The shown commands use default parameters. The parameters can be modified, for details run the python scripts with the -h parameter.

Data Preprocessing

To prepare the europarl data run the following 2 commands:

python3 europarl_dataloader.py -i output/europarl-v7.de-en.de
python3 europarl_dataloader.py -i output/europarl-v7.de-en.en

this will create the europarl-v7.de-en.de.clean und europarl-v7.de-en.en.clean files in the output directory.

Hidden Marcov Model

To train a Multinomial HMM on the german corpus as source language run

python3 hmm_training.py -i output/europarl-v7.de-en.de.clean

this will create the files hmm_tss20_th4_nSt128_nIt100__[0-100].pkl, hmm_tss20_th4_nSt128_nIt100.pkl and tokenization_tss20_th4.pkl in the output directory as well as a tensorboard log in the runs directory.

The hmm_..._[0-100].pkl files contain interim states of the hmm.

The hmm_...pkl file contains the final hmm.

The tokenization_tss20_th4.pkl file contains the used tokenisation to map the source language to a machine readable alphabet.

Alignment

The alignment extraction requires fast_align. Use the provided docker (see packages) or install fast_align from the Repository.

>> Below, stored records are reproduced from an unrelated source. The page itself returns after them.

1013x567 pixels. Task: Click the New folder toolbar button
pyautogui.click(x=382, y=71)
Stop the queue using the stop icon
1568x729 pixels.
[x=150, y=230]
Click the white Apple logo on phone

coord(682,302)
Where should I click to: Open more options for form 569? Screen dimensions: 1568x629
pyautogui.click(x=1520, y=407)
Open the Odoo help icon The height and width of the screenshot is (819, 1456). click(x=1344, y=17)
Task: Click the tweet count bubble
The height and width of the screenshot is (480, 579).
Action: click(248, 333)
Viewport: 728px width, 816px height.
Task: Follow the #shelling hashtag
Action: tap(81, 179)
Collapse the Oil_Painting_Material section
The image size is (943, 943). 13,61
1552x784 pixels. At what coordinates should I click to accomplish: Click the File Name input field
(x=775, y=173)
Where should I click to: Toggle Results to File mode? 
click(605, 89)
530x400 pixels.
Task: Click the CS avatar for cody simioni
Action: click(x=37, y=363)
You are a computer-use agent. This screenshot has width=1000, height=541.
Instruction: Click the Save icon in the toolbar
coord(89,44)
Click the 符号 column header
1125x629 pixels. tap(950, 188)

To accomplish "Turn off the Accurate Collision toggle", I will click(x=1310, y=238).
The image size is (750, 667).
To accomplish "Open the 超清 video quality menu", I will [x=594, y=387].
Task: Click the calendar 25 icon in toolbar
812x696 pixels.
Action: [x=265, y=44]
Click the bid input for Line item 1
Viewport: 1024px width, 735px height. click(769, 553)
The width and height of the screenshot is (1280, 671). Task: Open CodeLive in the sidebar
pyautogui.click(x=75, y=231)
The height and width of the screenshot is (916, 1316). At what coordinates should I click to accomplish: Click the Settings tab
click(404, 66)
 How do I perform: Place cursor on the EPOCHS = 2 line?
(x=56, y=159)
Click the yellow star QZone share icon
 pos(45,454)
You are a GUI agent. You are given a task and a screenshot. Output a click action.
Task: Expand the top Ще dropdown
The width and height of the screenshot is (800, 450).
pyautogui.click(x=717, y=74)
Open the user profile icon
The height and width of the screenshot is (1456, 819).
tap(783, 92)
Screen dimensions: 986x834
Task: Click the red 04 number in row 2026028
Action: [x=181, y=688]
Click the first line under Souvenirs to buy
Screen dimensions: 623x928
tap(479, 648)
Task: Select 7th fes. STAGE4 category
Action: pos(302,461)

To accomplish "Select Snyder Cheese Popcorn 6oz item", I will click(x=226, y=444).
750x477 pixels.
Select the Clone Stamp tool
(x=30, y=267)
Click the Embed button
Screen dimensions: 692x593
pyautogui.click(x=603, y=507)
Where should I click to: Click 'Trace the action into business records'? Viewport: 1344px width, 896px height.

To before extracting the alignments the sentences need to be prepared by running

python3 alignment_createPairedFile.py -src output/europarl-v7.de-en.de.clean -tgt output/europarl-v7.de-en.en.clean

this will create the europarl-v7.de-en.tss20.paired file in the output directory.

To extract the alignments run

fast_align -dov -N -i output/europarl-v7.de-en.tss20.paired > output/europarl-v7.de-en.tss20.align

this will create the europarl-v7.de-en.tss20.align file in the output directory containing the alignments.